The LSE feature comes shortly after Cellulant launched a report highlighting the impact of Financial Technology (FinTech) on transforming the agricultural sector in Africa. The report highlights key progress on food security and financial inclusion for farmers across 30 states in Nigeria and the impact of expanding the same services to Liberia.
With the eWallet technology that is powering more than 15M farmers in Africa, private sectors and financial partners will be able to give out loans to smallholder famers with ease. In Nigeria, Cellulant has already arranged the consortium of financial sector actors who have agreed to deploy a loan book portfolio of $ 100 million into smallholder farmers’ micro loans.
“The goal is to scale transformation of African economies with payment experiences that evolve the way consumers make their payments on various digital channels, “ states Ken Njoroge during the launch of the LSE report in London.
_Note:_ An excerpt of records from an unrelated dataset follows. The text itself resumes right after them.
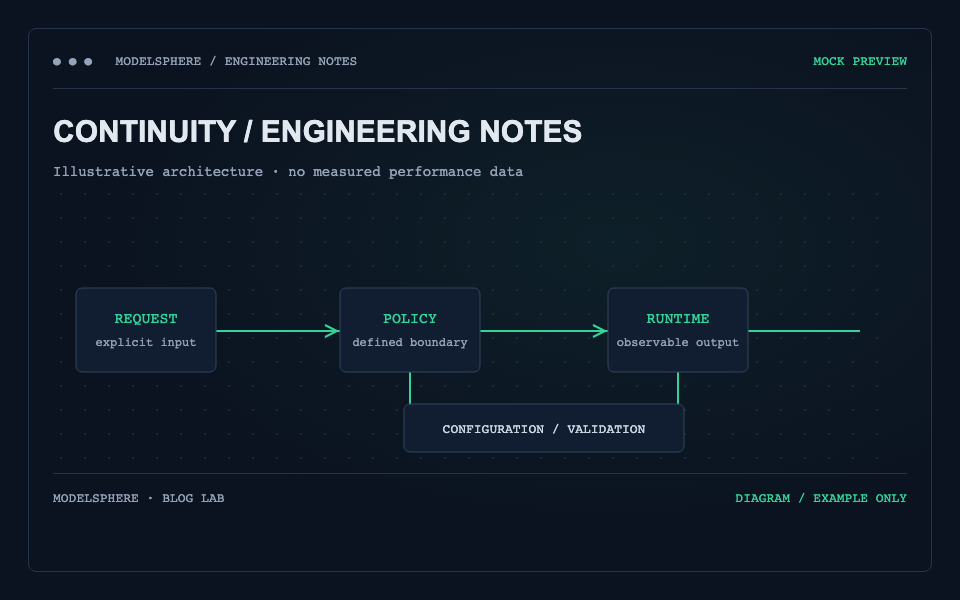Click the middle window dot in header
Screen dimensions: 960x600
[x=73, y=62]
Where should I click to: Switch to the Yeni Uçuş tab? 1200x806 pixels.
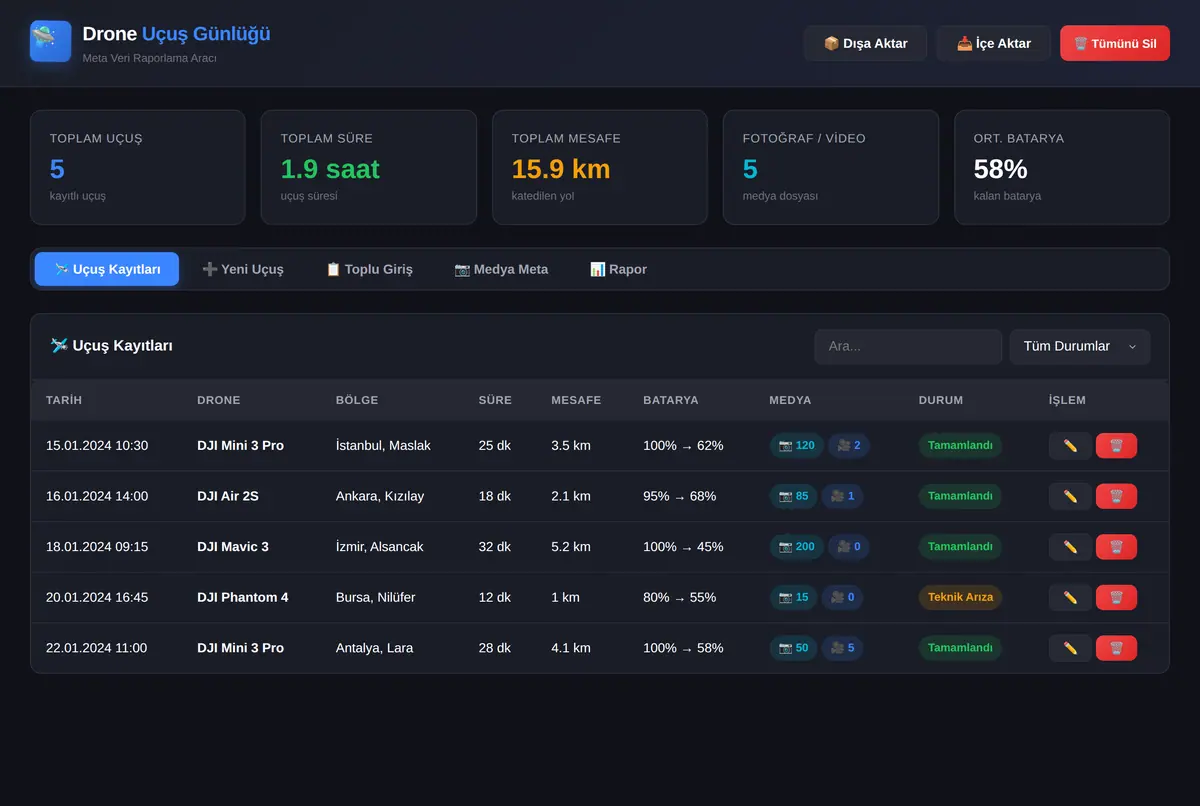[x=243, y=270]
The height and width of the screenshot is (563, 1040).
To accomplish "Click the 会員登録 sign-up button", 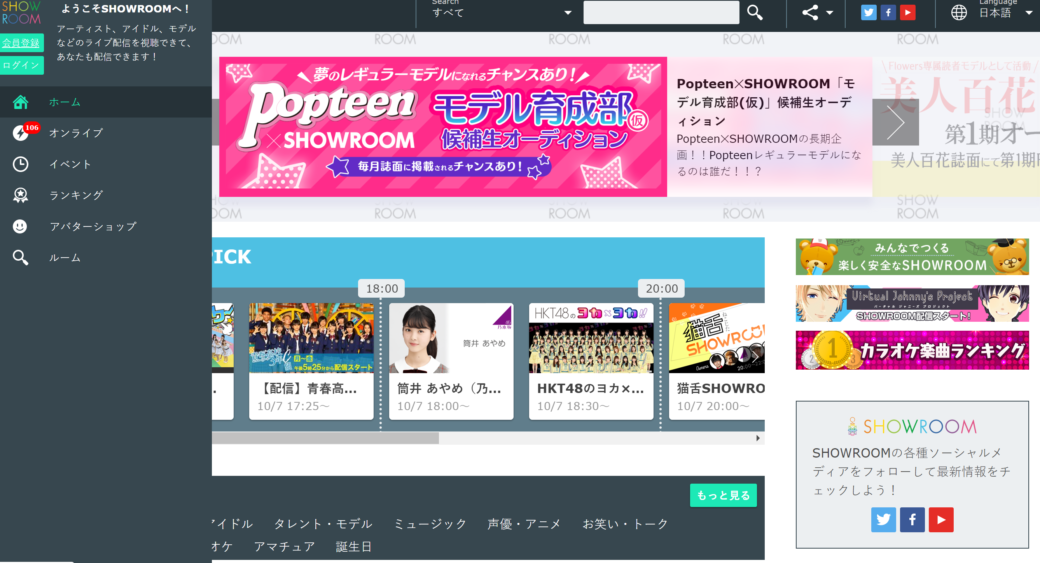I will coord(21,43).
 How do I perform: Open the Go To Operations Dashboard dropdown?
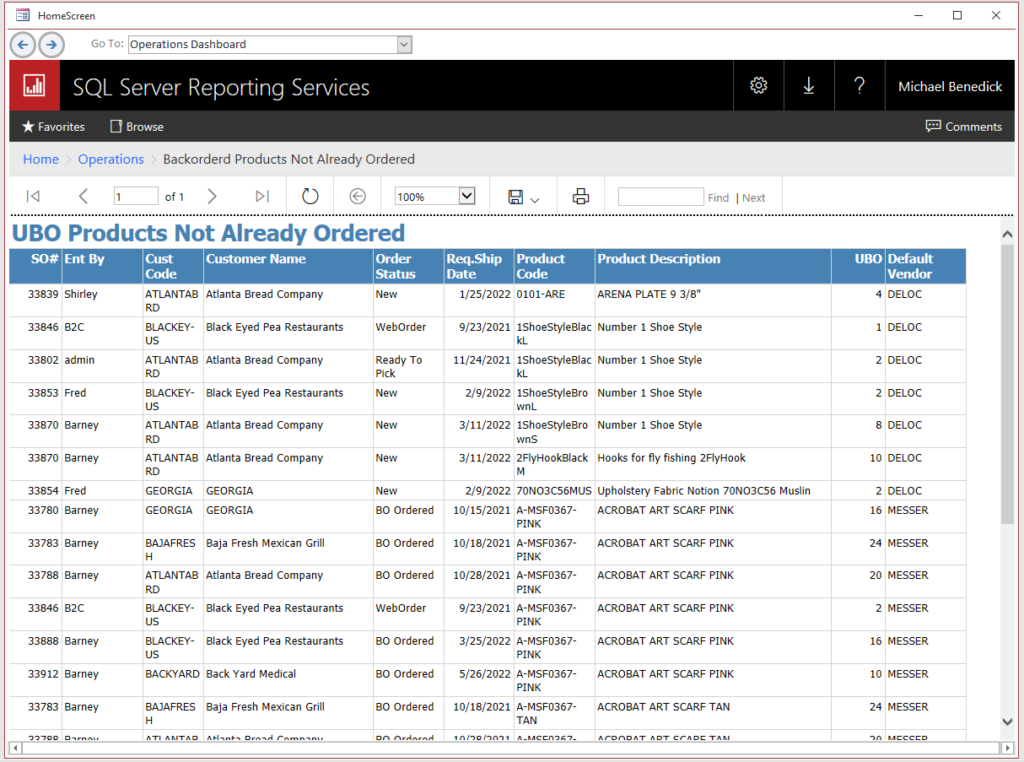[404, 44]
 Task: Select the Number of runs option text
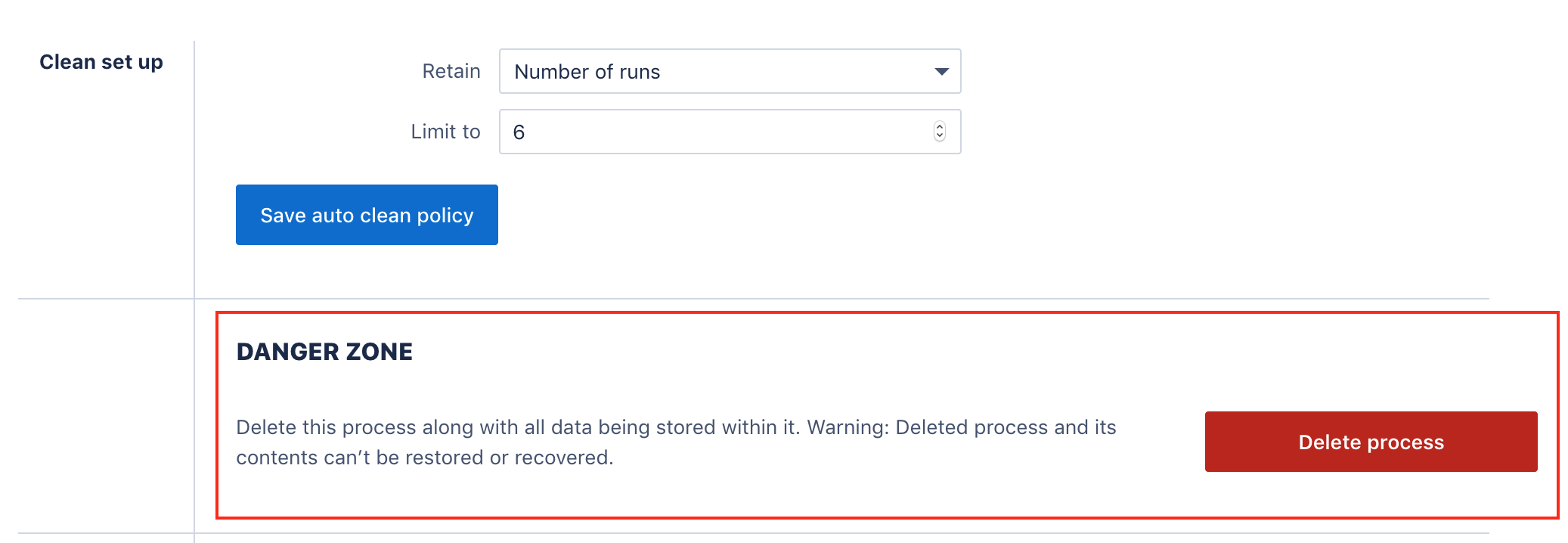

“Scaling services in more than 23 markets in Africa will enable Cellulant to fix Africa’s payments problems by working to connect more than 700m mobile users with millions of businesses and capture the latent demand for payments for services that power their daily lives – providing the glue that connects everyone to everything. everyday”
Key to growing African economies in Africa is the partnerships forged between public and private sector players. This will enable companies such as Cellulant accelerate towards providing infrastructure to various sectors by using mobile payments to transform countries, communities, societies, businesses and everyday consumers.